Christian Thielemann (*1959) gilt weltweit als einer der führenden Dirigenten. Schier endlos ist die Liste der Opernhäuser und Konzertsäle, in denen er schon seit den 90er-Jahren Triumphe feiert. Einen Schwerpunkt bilden dabei die Bayreuther Festspiele, aber nicht nur dort gilt er als Spezialist für die Deutsche Romantik, und ganz speziell für das Werk Richard Wagners.
Die schon früh im Elternhaus geweckte Liebe zu dem Werk des Meisters findet nun Niederschlag in diesem Buch, das seinen Ursprung in langen Gesprächen und Interviews mit der Journalistin Christine Lemke-Matwey hat.

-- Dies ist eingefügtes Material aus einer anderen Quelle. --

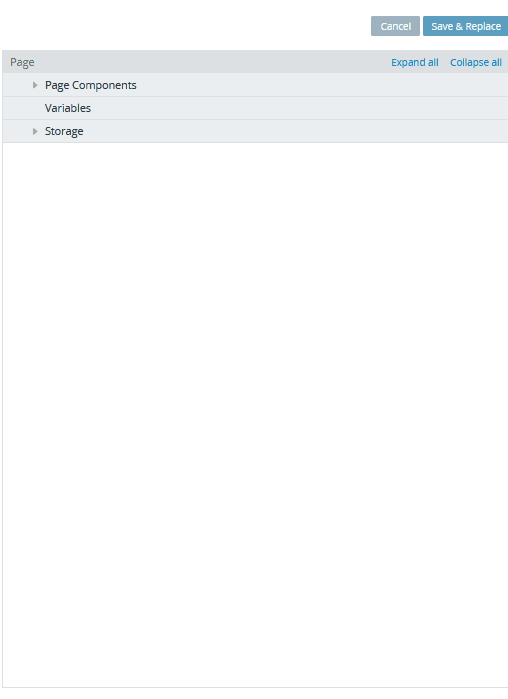
Task: Toggle the Storage node arrow icon
Action: click(35, 132)
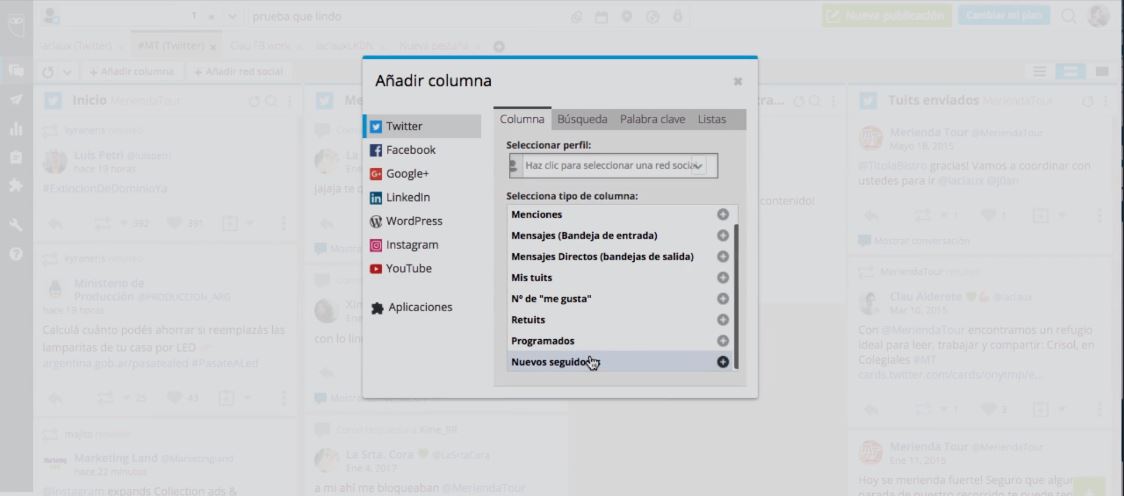1124x496 pixels.
Task: Select Instagram as the network
Action: [411, 245]
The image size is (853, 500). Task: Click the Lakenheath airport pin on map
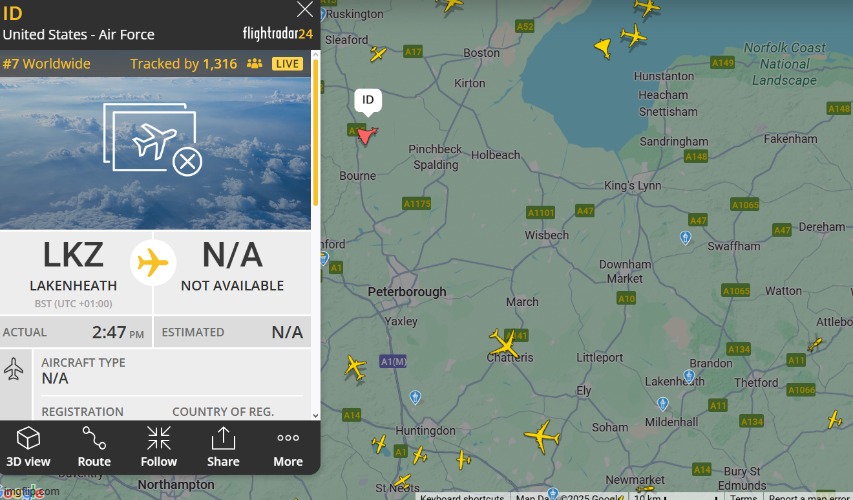tap(689, 377)
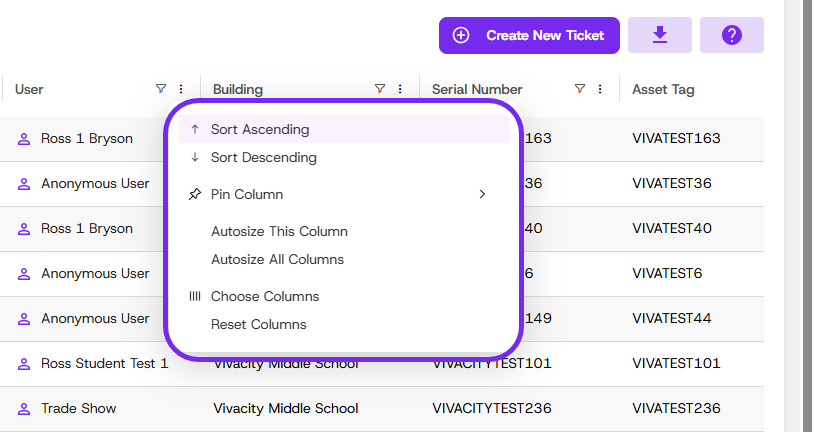Expand the Pin Column submenu arrow
This screenshot has height=432, width=814.
(x=482, y=194)
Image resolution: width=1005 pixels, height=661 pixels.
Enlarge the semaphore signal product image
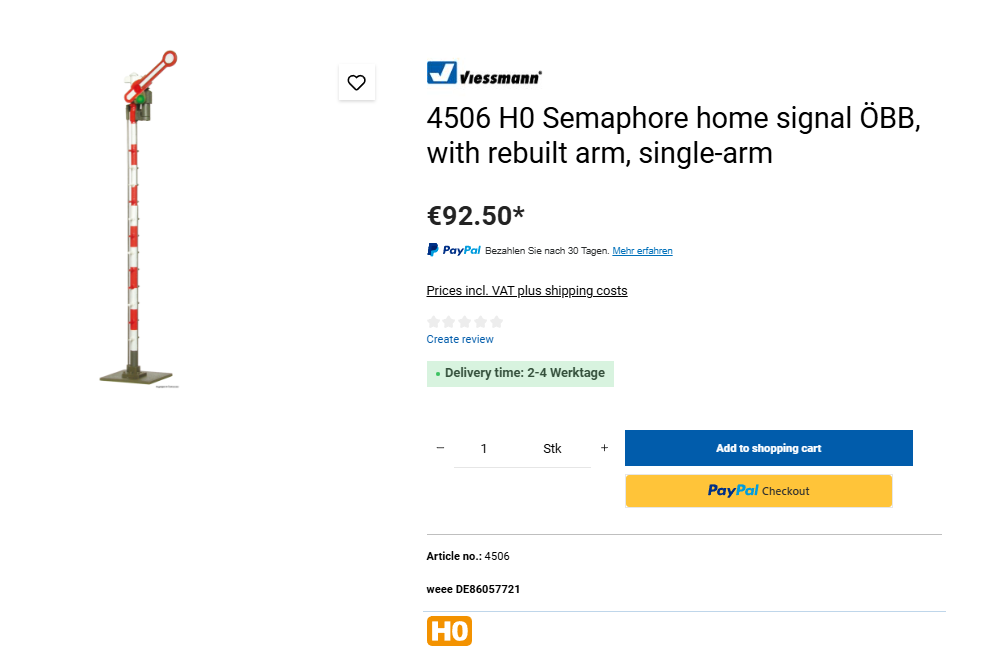[x=140, y=220]
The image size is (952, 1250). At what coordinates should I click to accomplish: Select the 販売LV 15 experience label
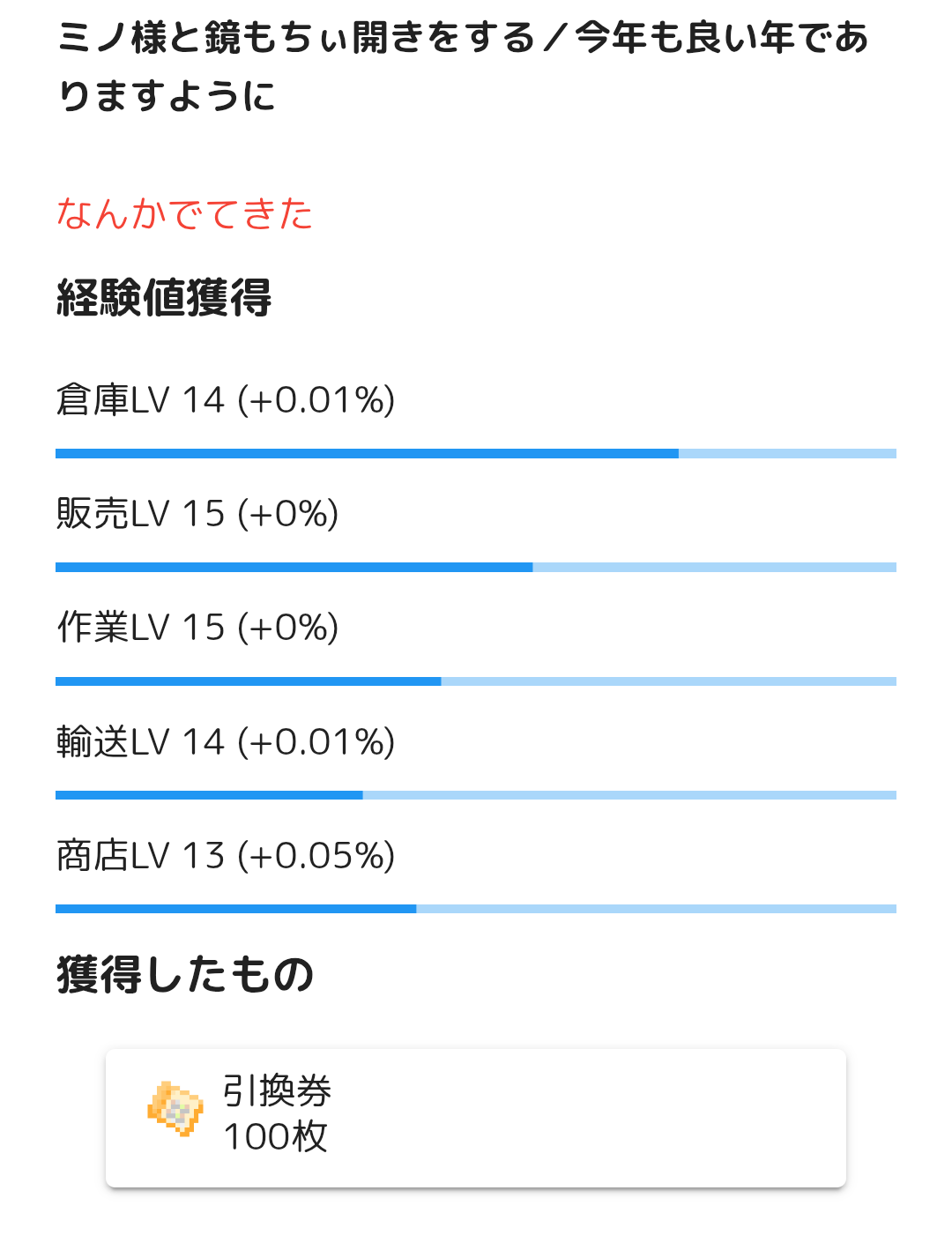(197, 514)
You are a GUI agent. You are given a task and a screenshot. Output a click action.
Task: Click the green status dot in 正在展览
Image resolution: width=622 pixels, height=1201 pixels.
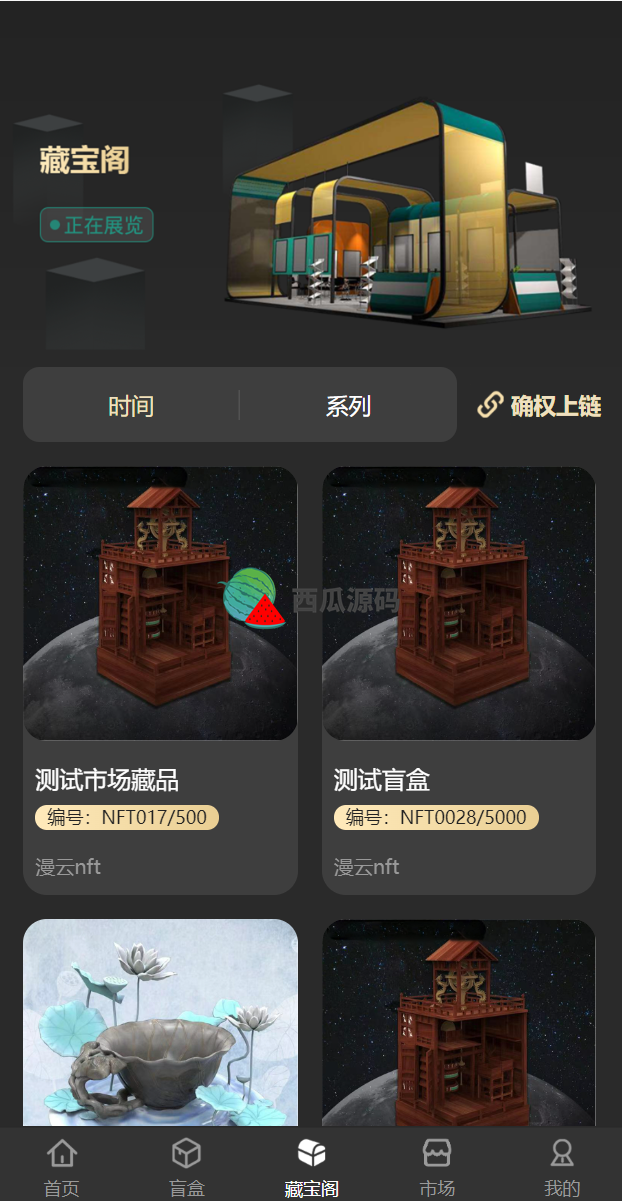pos(55,225)
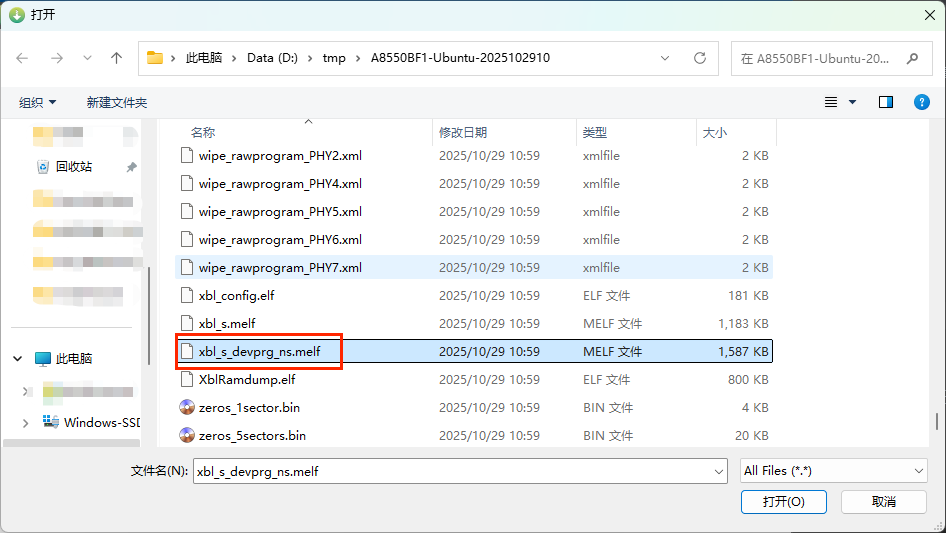Expand the Windows-SSD tree node

[25, 422]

Vom Beginn der Lektüre an irritiert der ständige Wechsel zwischen ernsthafter Betrachtung und mehr als legerer Ausdrucksweise. Thielemann gliedert das Buch in drei Teile: eine kurze autobiographische Einführung, darauf folgt „Wagners Kosmos“, eine Beleuchtung des Wagnerschen Werks unter historischen, interpretatorischen und allen erdenklichen sonstigen Aspekten. Über weite Strecken fragt sich der Leser, ob er das eigentlich alles wissen will. Da wird auch der häufig beim Ehepaar Wagner in Bayreuth servierte Wurstsalat nicht ausgespart oder ähnlichen Banalitäten Raum gegeben. Genau diese Schwankungen des Niveaus machen die Lektüre anstrengend, ist das Buch doch ohnehin schon etwas zähflüssig angelegt.
Immer wieder stößt man aber auch auf Passagen, die höchste Kompetenz beweisen. Die Ausführungen über den Wagner-Gesang und seine gegenwärtige Krise gehören zu den stärksten Momenten des gesamten Buches.
Der dritte Teil schließlich, „Wagners Musikdramen“, nimmt fast die Hälfte des Buches ein, ist aber auch der ärgerlichste Abschnitt. In Form eines Opernführers handelt Thielemann sämtliche 13 Bühnenwerke Wagners in chronologischer Folge ab. Hier wird doch sehr viel altbekanntes Stroh gedroschen, wenngleich der Praktiker natürlich über einen speziellen Bezug zu den Werken verfügt. Gefährlich wird es, wenn Thielemann versucht, sich mit der Philosophie der Werke auseinander zu setzen. “Si tacuisses…!“ sagt schon der Lateiner, nicht ohne Grund.
Insgesamt also eine Enttäuschung, wohl dem Marketing-Aspekt des Wagner-Jahres geschuldet. Vielleicht hätte ein beherzter Lektor ja geholfen.